Belgian Table Beers are gold to black. Caramel color is sometimes added to adjust color. Chill haze is acceptable. Hop aroma and flavor are not present to very low. Hop bitterness is very low to low. Mild malt character may be present. These beers may contain malted barley, wheat, and rye as well as unmalted wheat, rye, oats and corn. Though not common, flavorings such as coriander or orange and lemon peel are sometimes added, but are barely perceptible. The mouthfeel is light to moderate, and sometimes boosted with unfermented sugars/malt sugars. Low carbonation and aftertaste are typical. Traditional versions do not use artificial sweeteners nor are they excessively sweet. More modern versions can incorporate sweeteners such as sugar and saccharine added post fermentation for additional sweetness and to increase smoothness. Diacetyl if evident should be very low. Body is light. Belgian-Style Table Beer would not be appropriately characterized as Session Beer.
To allow for accurate judging the brewer must provide additional information about the entry including a traditional Belgian beer style of underlying base beer (if used), unmalted grain(s), spice(s), sweetener(s), and any special ingredients or processes used. Beer entries not accompanied by this information will be at a disadvantage during judging.

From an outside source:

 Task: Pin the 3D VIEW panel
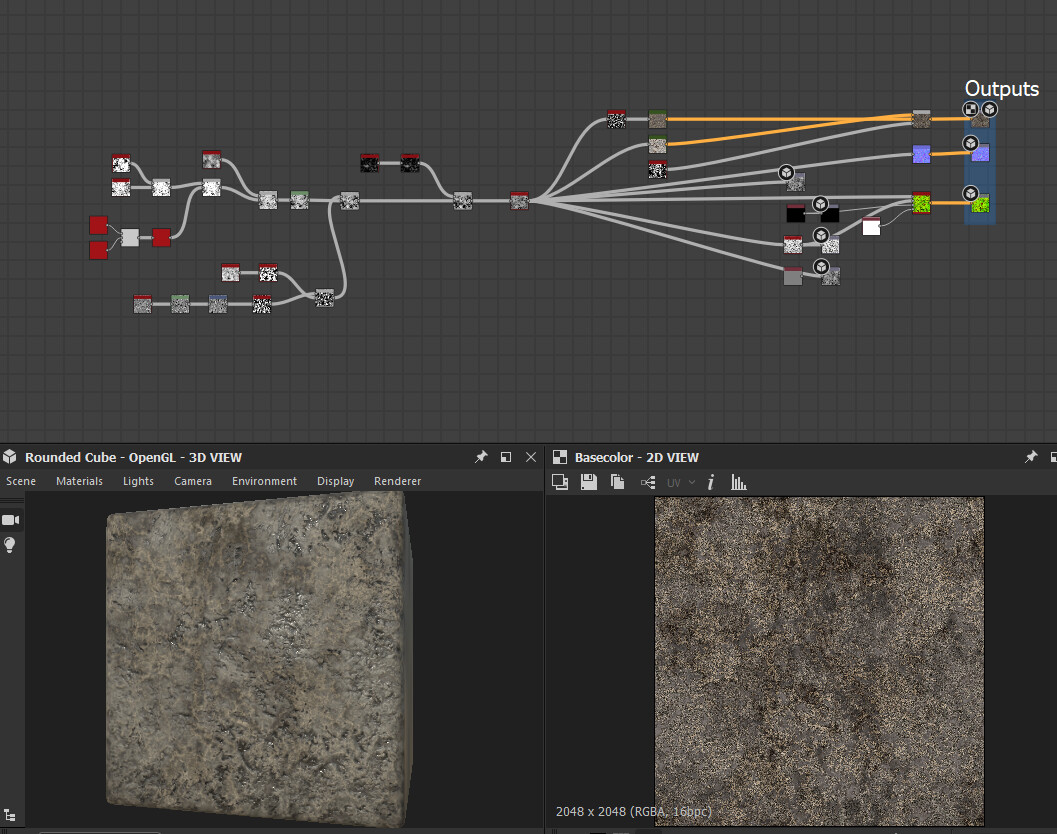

Original Gravity (°Plato) : 1.008-1.038 (2.1-9.5 °Plato)
Apparent Extract/Final Gravity (°Plato) : 1.004-1.034 (1.0-8.5 °Plato)
Alcohol by Weight (Volume) : 0.4%-2.8% (0.5%-3.5%)
Bitterness (IBU) : 5-15
Color SRM (EBC) : 5-50 (10-100 EBC)

76-A. ベルジャンスタイル・テーブルビール


初期比重 (プラート度) : 1.008-1.038 (2.1-9.5)
最終比重 (プラート度) : 1.004-1.034 (1.0-8.5)
アルコール度数 : 0.5-3.5% ABV
ビタネス・ユニット : 5-15 IBU
色度数 : 5-50 SRM (10-100 EBC)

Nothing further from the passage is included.